> _TO DO_:
Take the records below from their first line to the line with "Given: Click the Select step title", and restate those lines word for word.

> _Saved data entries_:
───

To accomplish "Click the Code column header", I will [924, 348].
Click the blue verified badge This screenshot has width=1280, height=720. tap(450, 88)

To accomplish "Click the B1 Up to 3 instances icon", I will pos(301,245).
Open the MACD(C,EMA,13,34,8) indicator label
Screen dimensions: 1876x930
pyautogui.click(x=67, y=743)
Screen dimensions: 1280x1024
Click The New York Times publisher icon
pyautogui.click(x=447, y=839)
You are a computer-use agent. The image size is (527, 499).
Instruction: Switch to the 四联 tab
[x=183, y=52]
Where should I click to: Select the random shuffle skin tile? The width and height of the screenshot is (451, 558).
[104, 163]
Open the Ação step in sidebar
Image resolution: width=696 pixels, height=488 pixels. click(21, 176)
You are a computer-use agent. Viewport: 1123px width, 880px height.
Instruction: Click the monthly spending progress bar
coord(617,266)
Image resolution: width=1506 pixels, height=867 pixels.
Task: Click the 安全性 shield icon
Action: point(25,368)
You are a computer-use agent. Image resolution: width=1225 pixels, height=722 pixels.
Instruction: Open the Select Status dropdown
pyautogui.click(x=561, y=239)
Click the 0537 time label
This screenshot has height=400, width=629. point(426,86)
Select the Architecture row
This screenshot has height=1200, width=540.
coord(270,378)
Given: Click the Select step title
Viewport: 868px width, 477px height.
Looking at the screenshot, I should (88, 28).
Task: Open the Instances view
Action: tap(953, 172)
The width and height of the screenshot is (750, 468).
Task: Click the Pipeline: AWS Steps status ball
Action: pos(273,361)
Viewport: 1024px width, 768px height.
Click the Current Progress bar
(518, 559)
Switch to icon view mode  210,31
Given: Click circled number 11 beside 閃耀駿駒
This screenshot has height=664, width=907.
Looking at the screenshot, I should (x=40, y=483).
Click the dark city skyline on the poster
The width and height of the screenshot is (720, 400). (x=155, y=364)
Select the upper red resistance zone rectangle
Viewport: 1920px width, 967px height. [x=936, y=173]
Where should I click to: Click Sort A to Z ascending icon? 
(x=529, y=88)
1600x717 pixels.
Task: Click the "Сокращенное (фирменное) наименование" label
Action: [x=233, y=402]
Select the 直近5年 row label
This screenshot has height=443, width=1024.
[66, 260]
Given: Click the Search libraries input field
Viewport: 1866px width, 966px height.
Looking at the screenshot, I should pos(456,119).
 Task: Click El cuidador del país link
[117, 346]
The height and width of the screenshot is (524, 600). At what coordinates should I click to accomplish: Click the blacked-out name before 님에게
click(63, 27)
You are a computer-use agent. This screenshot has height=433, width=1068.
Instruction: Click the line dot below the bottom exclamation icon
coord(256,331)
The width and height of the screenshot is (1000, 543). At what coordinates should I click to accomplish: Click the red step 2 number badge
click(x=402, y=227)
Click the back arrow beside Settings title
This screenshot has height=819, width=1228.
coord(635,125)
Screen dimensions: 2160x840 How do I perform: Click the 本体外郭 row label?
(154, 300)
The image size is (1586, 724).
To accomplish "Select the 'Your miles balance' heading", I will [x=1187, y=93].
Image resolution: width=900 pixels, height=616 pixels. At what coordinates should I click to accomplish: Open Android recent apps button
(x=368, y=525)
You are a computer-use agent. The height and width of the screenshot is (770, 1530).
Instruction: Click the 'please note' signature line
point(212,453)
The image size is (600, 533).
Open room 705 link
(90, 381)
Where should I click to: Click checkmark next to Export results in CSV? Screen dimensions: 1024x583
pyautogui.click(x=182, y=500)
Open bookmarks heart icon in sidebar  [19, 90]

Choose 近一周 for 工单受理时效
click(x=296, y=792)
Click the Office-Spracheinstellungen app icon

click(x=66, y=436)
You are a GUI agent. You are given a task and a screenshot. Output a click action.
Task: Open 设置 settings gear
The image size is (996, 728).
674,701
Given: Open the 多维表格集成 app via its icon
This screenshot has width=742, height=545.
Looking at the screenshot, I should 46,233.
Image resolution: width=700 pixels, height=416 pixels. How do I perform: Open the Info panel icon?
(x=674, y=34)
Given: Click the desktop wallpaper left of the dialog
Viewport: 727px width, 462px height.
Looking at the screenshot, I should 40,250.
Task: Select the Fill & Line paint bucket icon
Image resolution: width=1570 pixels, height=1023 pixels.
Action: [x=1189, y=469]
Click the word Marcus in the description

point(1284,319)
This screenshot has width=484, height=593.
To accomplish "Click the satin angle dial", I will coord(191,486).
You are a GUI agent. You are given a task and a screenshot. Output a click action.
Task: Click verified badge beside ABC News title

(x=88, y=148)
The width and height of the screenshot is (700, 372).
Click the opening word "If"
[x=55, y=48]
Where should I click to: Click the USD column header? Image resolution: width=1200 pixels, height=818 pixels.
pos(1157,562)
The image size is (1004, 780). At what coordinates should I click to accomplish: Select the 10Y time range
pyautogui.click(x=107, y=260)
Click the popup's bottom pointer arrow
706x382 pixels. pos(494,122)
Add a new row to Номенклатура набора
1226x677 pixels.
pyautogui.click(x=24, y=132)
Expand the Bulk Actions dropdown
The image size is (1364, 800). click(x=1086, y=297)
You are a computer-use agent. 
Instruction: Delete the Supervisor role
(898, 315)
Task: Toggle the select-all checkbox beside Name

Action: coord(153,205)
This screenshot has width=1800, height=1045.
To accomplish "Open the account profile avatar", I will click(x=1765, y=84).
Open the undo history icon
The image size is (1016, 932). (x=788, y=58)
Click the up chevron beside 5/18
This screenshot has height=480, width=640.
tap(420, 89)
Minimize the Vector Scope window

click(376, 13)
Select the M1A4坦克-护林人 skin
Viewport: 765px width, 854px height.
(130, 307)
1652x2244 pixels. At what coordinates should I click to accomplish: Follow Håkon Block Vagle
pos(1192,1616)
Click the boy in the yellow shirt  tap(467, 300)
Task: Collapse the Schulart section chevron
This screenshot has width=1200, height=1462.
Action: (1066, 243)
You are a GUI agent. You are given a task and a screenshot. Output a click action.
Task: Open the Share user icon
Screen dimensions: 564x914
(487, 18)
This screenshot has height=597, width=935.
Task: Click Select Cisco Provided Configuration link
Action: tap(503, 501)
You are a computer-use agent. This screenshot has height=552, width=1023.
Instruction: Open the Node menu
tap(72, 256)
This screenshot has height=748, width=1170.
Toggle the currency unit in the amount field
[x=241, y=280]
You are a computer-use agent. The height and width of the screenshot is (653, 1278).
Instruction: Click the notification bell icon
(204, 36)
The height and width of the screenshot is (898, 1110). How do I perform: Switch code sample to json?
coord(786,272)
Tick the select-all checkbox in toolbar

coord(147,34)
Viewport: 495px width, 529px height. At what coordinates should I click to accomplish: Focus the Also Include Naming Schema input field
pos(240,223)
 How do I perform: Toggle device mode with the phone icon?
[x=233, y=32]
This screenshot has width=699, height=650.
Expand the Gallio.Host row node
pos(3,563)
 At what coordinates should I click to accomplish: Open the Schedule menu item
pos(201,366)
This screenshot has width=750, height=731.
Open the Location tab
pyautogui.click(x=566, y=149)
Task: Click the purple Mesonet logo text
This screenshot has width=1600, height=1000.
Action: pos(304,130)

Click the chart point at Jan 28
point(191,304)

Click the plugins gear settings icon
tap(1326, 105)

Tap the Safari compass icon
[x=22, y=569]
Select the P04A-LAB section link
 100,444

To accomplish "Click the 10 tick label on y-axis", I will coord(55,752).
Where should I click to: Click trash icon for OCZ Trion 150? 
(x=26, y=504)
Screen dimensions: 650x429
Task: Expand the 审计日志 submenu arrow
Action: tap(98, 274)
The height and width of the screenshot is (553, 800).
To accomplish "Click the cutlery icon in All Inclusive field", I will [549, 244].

───

> _RESPONSE FOR THIS EXERCISE_:
To accomplish "Click the Code column header", I will [924, 348].
Click the blue verified badge This screenshot has width=1280, height=720. tap(450, 88)

To accomplish "Click the B1 Up to 3 instances icon", I will pos(301,245).
Open the MACD(C,EMA,13,34,8) indicator label
Screen dimensions: 1876x930
pyautogui.click(x=67, y=743)
Screen dimensions: 1280x1024
Click The New York Times publisher icon
pyautogui.click(x=447, y=839)
You are a computer-use agent. The image size is (527, 499).
Instruction: Switch to the 四联 tab
[x=183, y=52]
Where should I click to: Select the random shuffle skin tile? The width and height of the screenshot is (451, 558).
[104, 163]
Open the Ação step in sidebar
Image resolution: width=696 pixels, height=488 pixels. click(21, 176)
You are a computer-use agent. Viewport: 1123px width, 880px height.
Instruction: Click the monthly spending progress bar
coord(617,266)
Image resolution: width=1506 pixels, height=867 pixels.
Task: Click the 安全性 shield icon
Action: point(25,368)
You are a computer-use agent. Image resolution: width=1225 pixels, height=722 pixels.
Instruction: Open the Select Status dropdown
pyautogui.click(x=561, y=239)
Click the 0537 time label
This screenshot has height=400, width=629. point(426,86)
Select the Architecture row
This screenshot has height=1200, width=540.
coord(270,378)
Given: Click the Select step title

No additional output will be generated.